Un modèle économique controversé
Google n’y va pas de main morte et qualifie le modèle économique de SerpApi de « parasite ». Selon Google, SerpApi exploite les investissements colossaux de Google pour organiser l’information mondiale, sans aucune contribution en retour à l’écosystème. Contrairement aux indexeurs qui respectent les directives robots.txt, SerpApi est accusé de s’approprier l’intégralité du contenu des pages de résultats, y compris les données en temps réel et les images des Knowledge Panels souvent sous licence.
Contournement des sécurités et infractions au DMCA
Au centre de l’accusation se trouve la technique de récupération des données. Google prétend que SerpApi génère des centaines de millions de requêtes « fausses » conçues pour simuler des comportements humains afin de tromper les systèmes de détection tels que les CAPTCHAs.
Grâce à l’utilisation de proxys pour masquer son identité et contourner la protection SearchGuard, SerpApi violerait la section 1201 du DMCA (Digital Millennium Copyright Act), qui interdit de contourner les mesures de contrôle d’accès. En plus, Google accuse SerpApi de commercialiser cet accès comme une « API Google Search » officielle, ce qui est trompeur car une telle API publique n’existe pas.
Une montée en puissance du scraping
Parmi les révélations les plus saisissantes de la plainte figure l’ampleur industrielle de l’opération.
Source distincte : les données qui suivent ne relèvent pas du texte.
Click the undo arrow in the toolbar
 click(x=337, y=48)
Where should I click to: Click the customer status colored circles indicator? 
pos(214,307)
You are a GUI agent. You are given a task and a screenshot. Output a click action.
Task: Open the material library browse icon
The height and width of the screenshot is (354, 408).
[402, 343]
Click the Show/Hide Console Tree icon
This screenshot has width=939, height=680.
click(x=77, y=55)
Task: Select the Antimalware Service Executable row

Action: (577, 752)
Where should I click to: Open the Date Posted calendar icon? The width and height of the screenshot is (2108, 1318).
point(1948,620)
Google estime que le volume de requêtes envoyées par SerpApi a crû de 25 000 % au cours des deux dernières années. Cette surcharge impose une charge technique significative aux infrastructures de Google, obligé de gérer des centaines de millions de requêtes automatisées chaque jour. Ce scraping massif ne se limite pas aux simples liens, mais inclut la revente de données structurées et de contenu protégé, sans respect des droits des sites d’origine.
Des répercussions financières potentiellement désastreuses
Le dénouement de ce procès pourrait sceller le sort de SerpApi. Google réclame non seulement le remboursement des bénéfices perçus indûment, mais aussi des dommages qui pourraient aller de 200 à 2 500 dollars par violation. Avec des milliards de requêtes concernées, le total pourrait largement dépasser le chiffre d’affaires annuel de SerpApi, estimé à quelques millions de dollars. Google précise que SerpApi ne pourrait probablement pas s’acquitter de la somme due, suggérant que le but est avant tout de stopper définitivement ces activités.